The reagents and devices used were as follows.

Phosphate buffered saline (PBS, Cat. No: LB201-02, available from WelGene, Daejeon, Korea), Tween-20 (Cat. No: 274348) for washing, bovine serum albumin (BSA, Cat. No: A1253, available from Sigma-aldrich, St. Louis, USA), HRP-conjugated anti-human IgG antibody (Cat. No: ab6858, available from Abcam, Cambridge, UK) as a secondary antibody for anti-CCP antibody detection were purchased. A 96-well microplate (Cat. No: 439454) and a TMB substrate (Cat. No: 34021) were purchased from Thermo (Rockford, USA). Peptides were synthesized by Peptron (Daejon, Korea). The results from enzyme linked immunosorbent assay (ELISA) were analyzed using a microplate reader (available from Bio-rad, Hercules, USA).

Table 1 shows sequence information of the used peptides, including usual and unusual amino acids such as citrulline and aminocaproic acid.

TABLE 1
SEQ
ID Sequence
No. Peptide information
 1 CCP HCHQESTXGRSRGCG
 2 RF EGLHNHY
 3 HSH15 HSHQESTXGRSRGSG
 4 ZZH17 ZZHSHQESTXGRSRGSG
 5 HSH17 HSHQESTXGRSRGSGZZ
 6 ZZH19 ZZHSHQESTXGRSRGSGZZ
 7 CCP10P HCHQESTXGPSRGCG
 8 CCP11A HCHQESTXGRARGCG
 9 CCP12P HCHQESTXGRSPGCG
10 CCPPAP HCHQESTXGPAPGCG
* X indicates citrulline, and Z indicates aminocaproic acid.
* Peptides with SEQ ID NOS. 1, and 7 to 10 may be in cyclic form due to cysteines 2 and 14 forming disulfide bond.

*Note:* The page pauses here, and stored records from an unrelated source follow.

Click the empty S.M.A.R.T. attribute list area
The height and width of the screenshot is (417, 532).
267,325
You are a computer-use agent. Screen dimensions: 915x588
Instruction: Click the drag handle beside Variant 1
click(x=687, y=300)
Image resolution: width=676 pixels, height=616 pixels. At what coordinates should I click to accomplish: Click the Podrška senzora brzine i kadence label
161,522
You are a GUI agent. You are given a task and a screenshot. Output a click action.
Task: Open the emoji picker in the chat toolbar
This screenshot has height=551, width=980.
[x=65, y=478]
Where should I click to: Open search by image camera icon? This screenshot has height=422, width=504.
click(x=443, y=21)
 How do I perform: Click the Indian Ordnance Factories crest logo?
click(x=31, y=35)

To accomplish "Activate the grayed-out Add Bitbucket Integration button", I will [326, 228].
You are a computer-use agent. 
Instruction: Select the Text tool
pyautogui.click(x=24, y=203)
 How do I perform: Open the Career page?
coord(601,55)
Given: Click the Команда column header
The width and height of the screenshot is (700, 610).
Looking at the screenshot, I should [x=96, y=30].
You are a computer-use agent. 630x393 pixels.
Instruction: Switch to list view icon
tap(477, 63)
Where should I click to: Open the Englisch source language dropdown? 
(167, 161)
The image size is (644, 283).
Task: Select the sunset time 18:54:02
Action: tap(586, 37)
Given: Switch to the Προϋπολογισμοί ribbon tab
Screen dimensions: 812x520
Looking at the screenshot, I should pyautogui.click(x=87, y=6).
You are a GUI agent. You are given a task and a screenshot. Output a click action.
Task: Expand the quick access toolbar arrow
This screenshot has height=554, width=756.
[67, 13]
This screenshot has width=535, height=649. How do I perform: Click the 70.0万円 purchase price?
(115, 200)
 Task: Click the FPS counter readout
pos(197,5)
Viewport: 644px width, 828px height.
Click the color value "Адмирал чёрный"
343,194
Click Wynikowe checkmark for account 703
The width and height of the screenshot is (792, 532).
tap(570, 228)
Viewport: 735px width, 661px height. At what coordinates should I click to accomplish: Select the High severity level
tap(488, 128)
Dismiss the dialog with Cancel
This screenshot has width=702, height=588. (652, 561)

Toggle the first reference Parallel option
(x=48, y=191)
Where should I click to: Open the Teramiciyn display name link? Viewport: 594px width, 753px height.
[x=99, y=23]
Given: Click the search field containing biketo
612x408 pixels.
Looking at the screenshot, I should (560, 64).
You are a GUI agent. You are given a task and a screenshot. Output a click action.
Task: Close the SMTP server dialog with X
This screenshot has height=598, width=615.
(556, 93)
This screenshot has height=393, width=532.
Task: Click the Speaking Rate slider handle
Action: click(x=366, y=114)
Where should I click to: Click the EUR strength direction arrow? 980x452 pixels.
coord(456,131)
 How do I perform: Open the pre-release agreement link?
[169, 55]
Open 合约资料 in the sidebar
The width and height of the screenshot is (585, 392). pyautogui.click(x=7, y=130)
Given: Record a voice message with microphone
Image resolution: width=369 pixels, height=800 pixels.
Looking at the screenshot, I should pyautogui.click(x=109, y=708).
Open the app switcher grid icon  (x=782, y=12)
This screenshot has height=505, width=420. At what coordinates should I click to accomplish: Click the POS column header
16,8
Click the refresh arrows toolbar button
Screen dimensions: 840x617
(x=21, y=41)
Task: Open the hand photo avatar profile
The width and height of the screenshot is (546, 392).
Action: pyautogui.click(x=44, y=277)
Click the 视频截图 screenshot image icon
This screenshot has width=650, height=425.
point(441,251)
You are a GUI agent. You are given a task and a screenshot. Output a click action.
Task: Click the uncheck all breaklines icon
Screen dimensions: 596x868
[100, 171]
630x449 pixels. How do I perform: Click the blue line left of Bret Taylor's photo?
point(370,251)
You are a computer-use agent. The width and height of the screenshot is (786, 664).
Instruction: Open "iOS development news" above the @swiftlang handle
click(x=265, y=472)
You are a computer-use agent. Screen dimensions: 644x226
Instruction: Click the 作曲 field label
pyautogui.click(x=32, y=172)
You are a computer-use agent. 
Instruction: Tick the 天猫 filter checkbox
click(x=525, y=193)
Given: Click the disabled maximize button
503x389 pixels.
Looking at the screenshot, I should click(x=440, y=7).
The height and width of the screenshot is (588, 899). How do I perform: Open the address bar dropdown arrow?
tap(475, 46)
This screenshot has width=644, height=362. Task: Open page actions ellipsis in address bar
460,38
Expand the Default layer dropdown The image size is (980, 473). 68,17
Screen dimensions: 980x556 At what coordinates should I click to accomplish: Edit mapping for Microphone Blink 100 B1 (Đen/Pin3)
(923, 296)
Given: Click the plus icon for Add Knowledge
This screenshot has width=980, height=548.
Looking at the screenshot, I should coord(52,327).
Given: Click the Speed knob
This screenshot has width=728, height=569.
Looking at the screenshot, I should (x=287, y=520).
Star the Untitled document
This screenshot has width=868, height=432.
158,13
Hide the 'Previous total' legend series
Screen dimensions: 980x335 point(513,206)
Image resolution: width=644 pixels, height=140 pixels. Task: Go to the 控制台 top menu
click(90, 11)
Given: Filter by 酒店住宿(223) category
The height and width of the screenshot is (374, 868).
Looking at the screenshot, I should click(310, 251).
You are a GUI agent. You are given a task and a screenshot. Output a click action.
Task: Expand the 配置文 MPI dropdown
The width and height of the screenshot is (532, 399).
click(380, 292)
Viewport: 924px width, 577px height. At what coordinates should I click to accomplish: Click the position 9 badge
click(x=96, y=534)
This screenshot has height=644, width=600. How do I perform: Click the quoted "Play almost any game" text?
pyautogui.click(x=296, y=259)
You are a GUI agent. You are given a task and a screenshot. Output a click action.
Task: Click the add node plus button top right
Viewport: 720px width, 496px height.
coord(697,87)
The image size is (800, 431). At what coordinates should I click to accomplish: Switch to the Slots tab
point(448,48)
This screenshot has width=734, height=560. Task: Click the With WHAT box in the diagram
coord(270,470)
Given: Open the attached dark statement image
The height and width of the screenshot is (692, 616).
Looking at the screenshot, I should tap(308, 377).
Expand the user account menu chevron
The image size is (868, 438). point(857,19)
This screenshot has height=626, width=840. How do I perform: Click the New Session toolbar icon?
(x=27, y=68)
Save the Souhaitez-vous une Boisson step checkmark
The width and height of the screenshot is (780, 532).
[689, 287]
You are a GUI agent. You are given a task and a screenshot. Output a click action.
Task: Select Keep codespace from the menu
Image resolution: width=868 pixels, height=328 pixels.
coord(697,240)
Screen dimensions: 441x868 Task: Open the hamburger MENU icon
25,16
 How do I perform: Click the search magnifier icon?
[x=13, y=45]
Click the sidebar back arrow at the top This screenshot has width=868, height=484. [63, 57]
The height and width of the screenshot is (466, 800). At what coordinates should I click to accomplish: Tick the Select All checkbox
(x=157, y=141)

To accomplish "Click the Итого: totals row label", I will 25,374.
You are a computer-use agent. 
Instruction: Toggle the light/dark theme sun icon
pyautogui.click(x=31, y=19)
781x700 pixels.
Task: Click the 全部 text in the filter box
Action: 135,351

Sandwich enzyme linked immunosorbent assay (ELISA) using the peptides of Table 1 were performed on the samples from 4 test groups. Serum samples of RA patients (30 subjects), OA patients (15 subjects), SLE patients (25 subjects), and control group samples (25 normal subjects) were prepared.

TABLE 2
No. of Gender
Type of disease patients Age (Female/Male)
Rheumatoid arthritis (RA) 30 51.21 (25-74) 22/8
Osteoarthritis (OA) 15 47.27 (20-75) 13/2
Systemic lupus erythemathode 25 38.32 (22-83) 24/1
(SLE)
Normal control group 25 52.56 (29-76)  15/10

Each of the prepared peptides of Table 1 was diluted with PBS to about 10 μg/ml, added by about 100 μl to a microplate, and then coated at about 4° C. overnight, followed by adding about 200 μl of BSA solution (10 mg/mL) to each well of the peptide coated microplate to block at room temperature for about 1 hour, and washing the microplate with a PBS including about 0.1% of Tween-20 three times to use the microplate it in this assay. The patient samples and normal control group sample were diluted by 200 times and added triplet by about 100 μl to the wells of the peptide-coated microplate. After being cultured at room temperature for about 1 hour, the resulting microplate was washed three times in the same manner as the above-described washing. To detect autoimmune antibodies in the samples, 100 μl of an anti-human IgG antibody solution (500 nm/mL) was added to each cell of the microplate and incubated at room temperature for about 1 hour, followed by washing three times in the same manner as the above-described washing. After 100 μl of a TMB substrate solution was added thereto and reacted at room temperature for about 30 minutes, finally 100 μl of a 2M sulfuric acid solution was added as a stop solution to terminate the reaction, followed by absorbance measurement at a wavelength of about 450 nm using a microplate reader.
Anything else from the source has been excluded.